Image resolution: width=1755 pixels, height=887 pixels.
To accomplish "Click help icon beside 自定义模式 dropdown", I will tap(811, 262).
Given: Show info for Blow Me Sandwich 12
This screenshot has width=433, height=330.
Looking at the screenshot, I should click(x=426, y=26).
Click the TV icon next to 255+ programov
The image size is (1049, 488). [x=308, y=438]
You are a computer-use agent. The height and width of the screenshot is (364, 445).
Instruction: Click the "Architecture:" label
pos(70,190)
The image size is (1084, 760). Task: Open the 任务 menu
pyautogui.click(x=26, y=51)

--

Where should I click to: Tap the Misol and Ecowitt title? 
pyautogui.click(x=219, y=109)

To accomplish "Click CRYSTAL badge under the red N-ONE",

--

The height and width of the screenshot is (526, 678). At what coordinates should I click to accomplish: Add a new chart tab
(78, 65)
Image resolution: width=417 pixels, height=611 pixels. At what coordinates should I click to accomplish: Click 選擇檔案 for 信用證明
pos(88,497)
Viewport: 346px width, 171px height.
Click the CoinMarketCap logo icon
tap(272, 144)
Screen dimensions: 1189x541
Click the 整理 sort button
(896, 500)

## Task item:
From the records above, quote only the lines running from the line with "Where should I" to the line with "CRYSTAL badge under", both lines included.

## Solution to this task:
Where should I click to: Tap the Misol and Ecowitt title? 
pyautogui.click(x=219, y=109)

To accomplish "Click CRYSTAL badge under the red N-ONE",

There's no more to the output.